Eu não queria voltar pra casa, então acabamos andando pelo parque, na beira do lago.

– Olha – Hermione quebrou o silêncio, apontando para um ponto no meio do lago. –, um barquinho. Sempre quis andar em um desses, mas mamãe achava perigoso demais... – Voltou seu olhar pra mim e deu um sorriso nostálgico.

– Quer ir agora? – Perguntei.

– O que? Agora? Como? Não é perigoso? – Gesticulou pro céu, cheio de nuvens carregadas.

– Não, Mione. – Falei, soltando-lhe a mão enquanto postava-me de frente a ela, sorrindo. Aquela brisa misteriosa fez com que a dor em meu peito diminuísse consideravelmente, mas ela ainda estava presente, e sempre estaria. – Somos bruxos, lembra?

– Sim, somos bruxos. – Ela confirmou sorrindo ao mudar o seu olhar da canoa para mim. – Mas tem trouxas por aqui, sabia?

– E daí? Eu acho que não tem nada mais justo... Senhora Potter – Falei, aproximando-me mais para em seguida abraçá-la pela cintura. – que passearmos pelo lago. Fizemos algo que eu precisava fazer, agora faremos algo que você queria fazer há tempos. – Inclinei a cabeça em direção ao pequeno cais construído a pouca distância de onde estávamos. – Não acha? – Inclinei-me, depositando um beijo delicado em seus lábios.

– Podemos mesmo ir? – Os olhos dela se iluminaram.

– Podemos, meu bem. – Sorri, pois sabia que ela não iria resistir.

Hermione sorria como uma criança quando subimos no pequeno barco. Era algo simples, dois bancos e dois remos apenas, mas não precisávamos de mais que aquilo. Apesar de tudo, era espaçosa e grande; e o vazio entre um banco e outro, vasto. Remei até o que achei ser o meio do lago.

Ainda ali estava frio, talvez até mais que em terra. As margens encontravam-se a perder de vista, as pessoas, pequenos pontos em movimento ao longe. A única coisa perto o suficiente para estar nítida era Hermione, e era tudo o que eu queria ver no momento. Era tudo o que eu precisava ver, nada mais.

– Amor? – Chamei, a voz entrecortada por causa do frio.

– Oi? – Os olhos, felizes, me focaram.

– Obrigado.

– Você já agradeceu, Harry.

– Não, eu agradeci pelas palavras de consolo. Agora estou agradecendo por outra coisa.

– Mesmo? Agradece pelo que, então? – Com cuidado, ela passou do banco dela para o meu.

– Por estar comigo antes, – Beijei seu queixo – por estar comigo agora – Beijei o canto de sua boca – e...

– E por pretender estar com você pra sempre? – Ela colou a boca à minha, lentamente. – Disponha. – Pude ouvir um sorriso em sua voz.

Antes que eu pudesse dizer ou fazer algo, ela me empurrou para o chão e se sentou sobre a minha barriga, uma perna de cada lado do meu corpo. Foi quando a chuva começou.

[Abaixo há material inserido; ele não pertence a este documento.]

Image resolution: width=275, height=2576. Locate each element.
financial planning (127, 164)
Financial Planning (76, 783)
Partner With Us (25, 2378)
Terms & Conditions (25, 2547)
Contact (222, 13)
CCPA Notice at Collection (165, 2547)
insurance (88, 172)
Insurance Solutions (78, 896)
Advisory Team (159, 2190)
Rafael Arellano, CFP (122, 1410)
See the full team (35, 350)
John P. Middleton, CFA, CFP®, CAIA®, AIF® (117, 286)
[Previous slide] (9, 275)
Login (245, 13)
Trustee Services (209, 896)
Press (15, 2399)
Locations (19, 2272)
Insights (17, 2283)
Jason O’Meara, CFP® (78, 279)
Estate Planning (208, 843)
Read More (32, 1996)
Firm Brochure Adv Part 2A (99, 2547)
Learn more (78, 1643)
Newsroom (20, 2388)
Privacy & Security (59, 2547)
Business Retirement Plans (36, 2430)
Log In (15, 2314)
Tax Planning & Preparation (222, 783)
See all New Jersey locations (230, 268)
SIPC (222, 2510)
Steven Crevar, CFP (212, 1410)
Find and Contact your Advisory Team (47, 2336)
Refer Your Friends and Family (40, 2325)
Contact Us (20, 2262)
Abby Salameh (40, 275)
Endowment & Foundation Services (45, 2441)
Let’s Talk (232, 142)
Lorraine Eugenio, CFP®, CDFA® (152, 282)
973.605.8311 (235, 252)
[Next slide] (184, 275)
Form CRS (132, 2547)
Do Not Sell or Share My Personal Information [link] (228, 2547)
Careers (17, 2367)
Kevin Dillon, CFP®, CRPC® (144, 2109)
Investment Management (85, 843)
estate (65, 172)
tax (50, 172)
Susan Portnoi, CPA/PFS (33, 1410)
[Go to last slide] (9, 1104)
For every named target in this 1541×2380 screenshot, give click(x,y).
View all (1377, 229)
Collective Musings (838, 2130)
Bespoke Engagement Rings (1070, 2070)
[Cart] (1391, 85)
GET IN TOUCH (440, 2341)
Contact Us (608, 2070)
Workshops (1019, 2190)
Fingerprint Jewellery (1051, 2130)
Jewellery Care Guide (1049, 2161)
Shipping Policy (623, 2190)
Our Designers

Em um primeiro momento, Hermione hesitou. Parecia temer o fato de estar no meio do lago enquanto caía água do céu. Mas então, com os cabelos e roupa encharcados, sorriu.

– Obrigada por me trazer aqui. – Ela sussurrou em meu ouvido, mordendo o lóbulo da minha orelha em seguida.

– Era o mínimo que eu deveria fazer pela mulher que eu amo. – Puxei-a para baixo, para mais perto.

– Estarei ao seu lado. Quando precisar. Para sempre. – Escutei, em um sussurro, antes de tomar sua boca num beijo voraz.

Ali, no meio do lago, perdidos numa chuva grossa, nos esquecemos que havia algo além de nós no mundo. Não havia bruxos ou trouxas. Não havia dores ou sofrimento. Apenas nós dois.